November 29, 2013

"There ain't no pagan Jesus"? Bullshit.

There's a fairly annoying piece up on Wild Hunt, written by a Feri tradition pagan in Oregon who works with the homeless, that, bizarrely, insists that, "Well, there ain’t no pagan Jesus. at least not when it comes to looking after the poor. I’m not saying that you can’t compare Jesus to some of the old gods in many ways, but I never heard of Osiris and Dionysis [sic] tending to the poor and oppressed, chastising the rich, specifically promising the persecuted an eternity in Heaven." In response, Sannion points out that this is obviously ignorant, that Jesus' instructions on the poor clearly owe something to Stoic and Middle Platonic philosophies by way way of Jewish Hellenizers, and lists off some of the ways Dionysos himself did, in fact, help the poor and wronged. He also mentions some specific pagan charitable organizations.

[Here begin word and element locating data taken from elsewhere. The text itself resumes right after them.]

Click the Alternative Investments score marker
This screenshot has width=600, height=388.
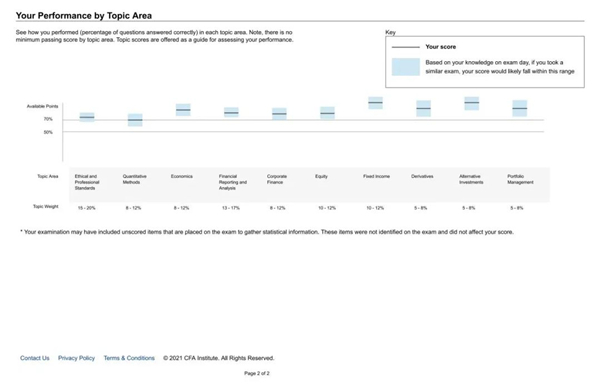tap(472, 103)
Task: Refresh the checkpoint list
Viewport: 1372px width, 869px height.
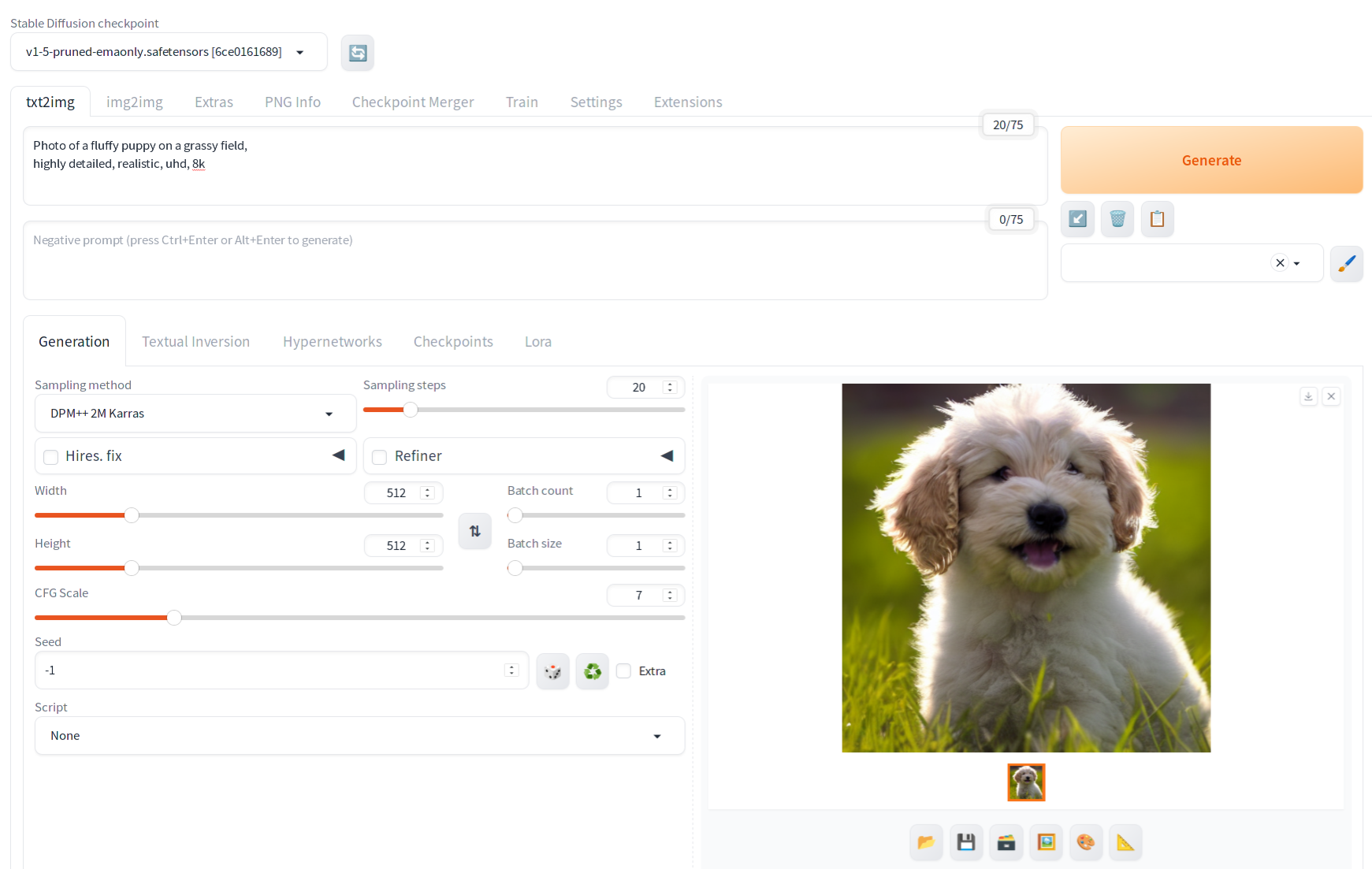Action: [x=358, y=52]
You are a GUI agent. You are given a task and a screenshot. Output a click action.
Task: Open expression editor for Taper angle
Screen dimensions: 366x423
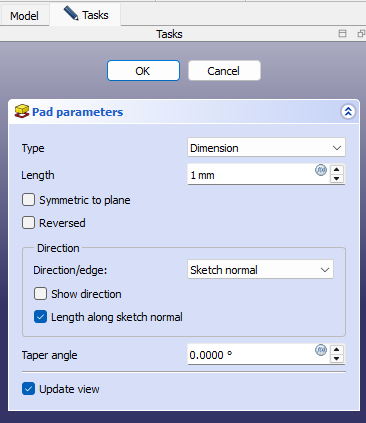pos(321,350)
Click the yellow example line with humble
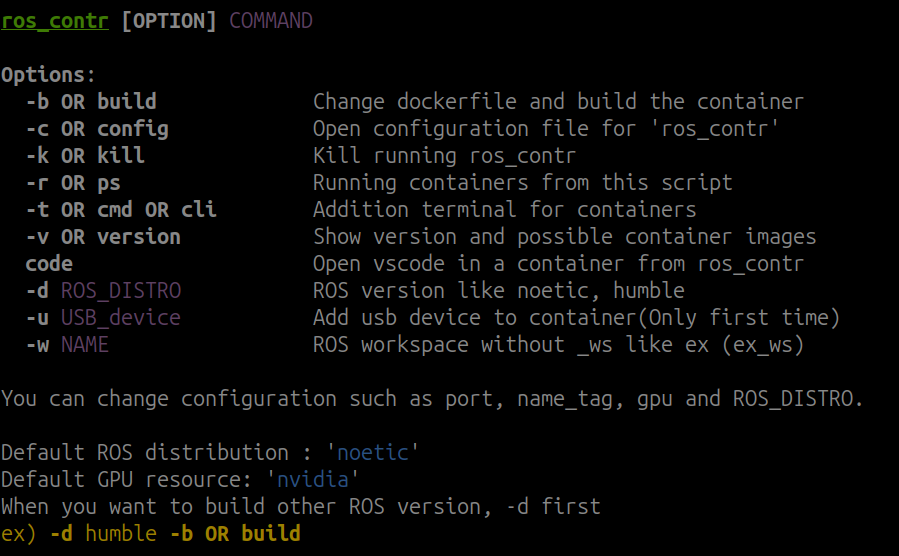The height and width of the screenshot is (556, 899). pos(151,534)
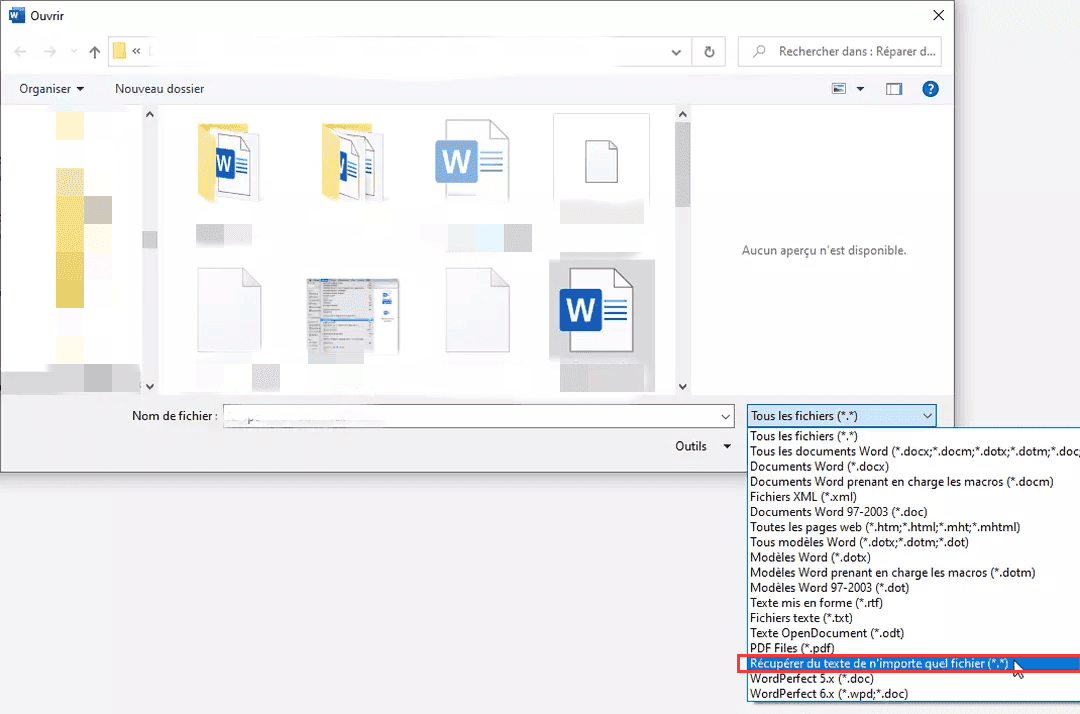Open the Help question mark icon

(x=930, y=89)
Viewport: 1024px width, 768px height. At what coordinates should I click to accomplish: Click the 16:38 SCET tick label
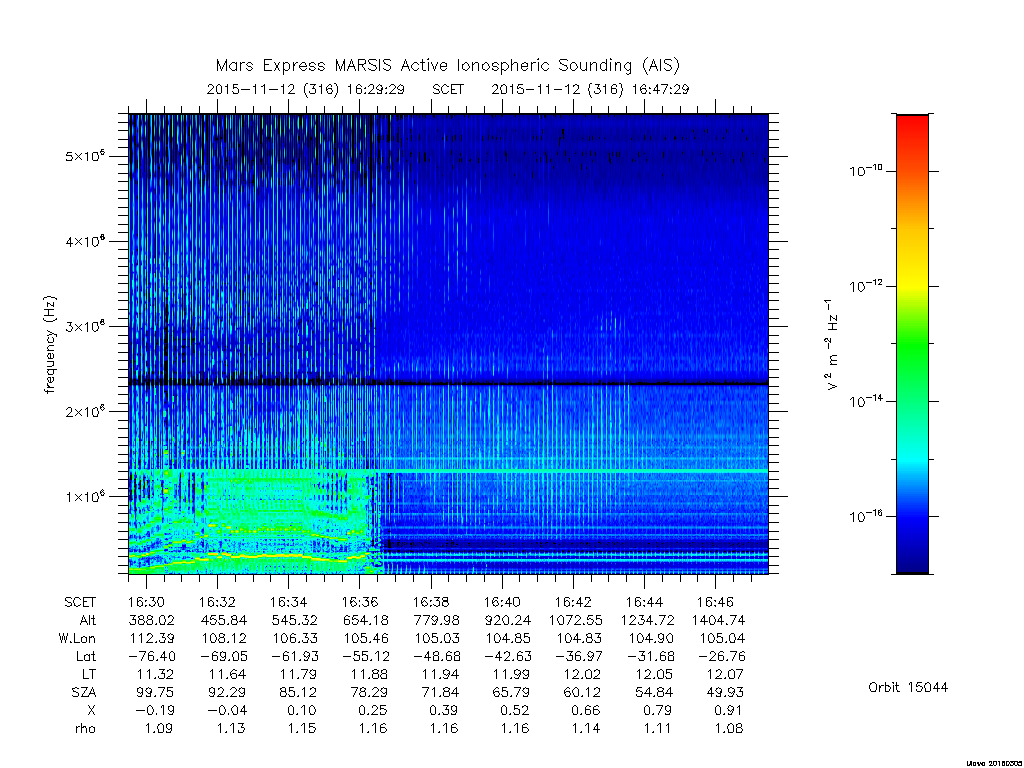(x=430, y=602)
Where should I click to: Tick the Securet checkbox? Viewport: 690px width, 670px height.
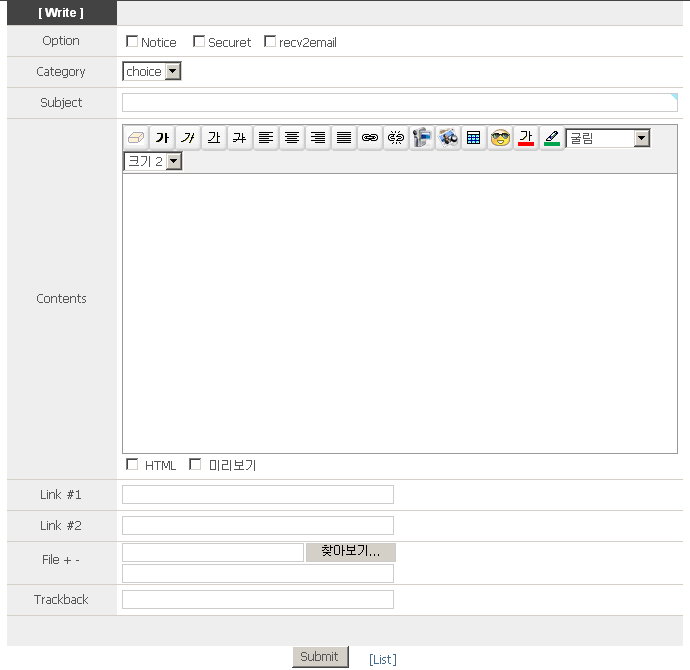click(199, 42)
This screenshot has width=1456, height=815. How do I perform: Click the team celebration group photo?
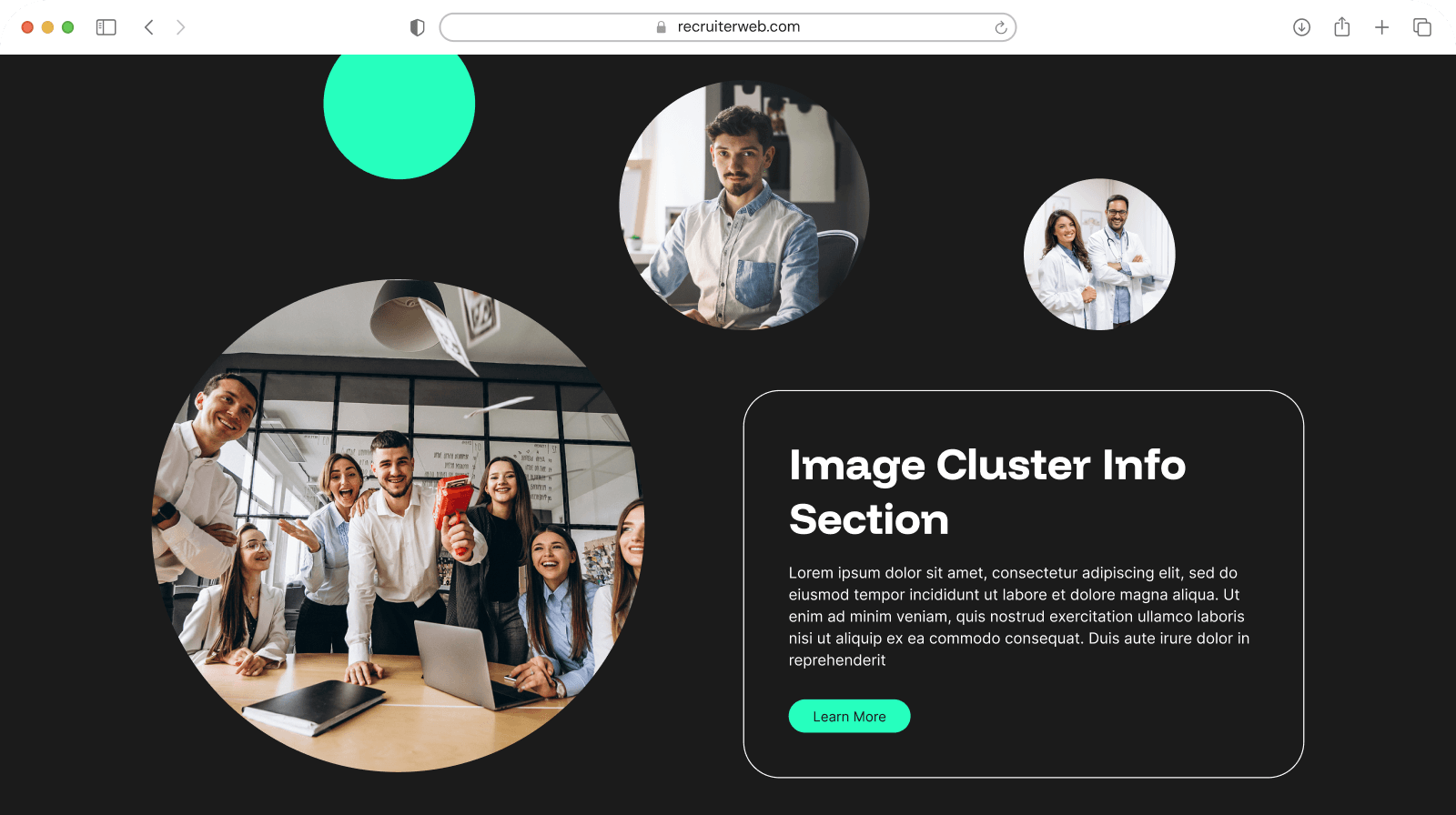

I commented on the original piece at some length. It's not the most eloquent or even coherent thing I've written recently, but give me a break, I'm sick at the moment. Here it is:

Where is the Pagan god who cares for the poor?

How about Hekate, in whose name suppers were laid at altars every months, and the poor ate from them? How about Eleos, Goddess of Mercy and Compassion? Hera, Zeus, and Hermes all went dressed as beggars, as did others, seeking alms and aid, testing mortals for charity and punishing them if they did not offer it.

Homer says, "all strangers and beggars are from Zeus," and, "we know the gods go about disguised in all sorts of ways as people from foreign countries, and travel about the world to see who do amiss and who righteously." When Telemachus gave a meal to a beggar in his house (ok, the disguised Odysseus, but Telemachus didn't know that), that was a demonstration of his virtue and piety, and Athene tested Penelope's suitors by having Odysseus beg from them, too. Antinous, in particular, is called evil for wishing to drive the beggar out of the house. The entire chapter is a lesson on charity.

The Emperor Julian wrote, "“How can the man who, while worshipping Zeus the God of Companions, sees his neighbors in need and does not give them a dime – how can he think he is worshipping Zeus properly?”"

Let me repeat this: The Gods of Hellas went about disguised as beggars (and realistically, when these texts are translated as "foreigners," they are talking about poor people who are not citizens, and so must beg), and punished those who did not feed them and care for them. Not unlike, "What you do to the least of these you do to me."

That was about ten minutes of checking the details on the mythology and pantheon I know best. Pretty sure the Norse gods were very firm on charity, too. Sounds to me like you need to do some more research. The stories, theology, and religious obligations are there, they've just been hidden by a couple thousand years' worth of Christians being the ones to write about it, and them not having much impetus to write about the charity of polytheists.

Do Christians dominate charitable organizations? Sure. But then, they're the majority. They have long-established organizations for such things, while the various Pagan temples and traditions that provided such services were wiped out hundreds or thousands of years ago… by Christians. I doubt that any smaller a percentage of the pagan population than the Christian population engages in work with the homeless or wish to, but there are so damn few of us to start with, and often people have to work within Christian groups simply because they're what's around, and then, often, they have to hide their religion or be actively and specifically excluded from those groups (as a Christian group recently did with a bunch of atheists who wanted to participate in serving food for the holidays). Then, too, many Christian groups that help the homeless exist primarily as missionary groups, and expect the homeless to accept tracts or listen to sermons in order to access their services (like the Salvation Army, which has been known to turn away people for being gay or trans, and left them to literally die in the cold), a practice many pagans will not want to have any part of. It can be difficult for a pagan to find a way to safely join in established groups that serve the poor and homeless, especially in less liberal states than Oregon, and even more difficult to start new, non-Christian groups, just because it's so difficult and time-consuming to do so with anyone, much less to start from a base of pagans, notorious non-joiners as we often are.

I just… this staggers me. Yes, the stories of our gods about compassion and charity have largely been obscured, although they can still be found, obviously, by anyone who cares to actually look. But why in hell would a pagan who cares enough to do the work, who cares enough about the theology of charity to write a piece like that, not give enough of a fuck to actually do any damn research about charity and theology in pre-Christian polytheist societies? Again, the above took me about ten minutes to dig out the references for, which includes reading most of Chapter 18 of the Odyssey. Yes, the quote is not from the author of the article, it's from a friend of hers, but the author agrees with it without question. And without any damn research, clearly.

Sure, like Jesus while being a pagan if you want. I don't give a fuck. But do not falsely denigrate our gods while doing so. Don't do it out of malice, but also don't do it out of ignorance, when ignorance is so very easy to fix.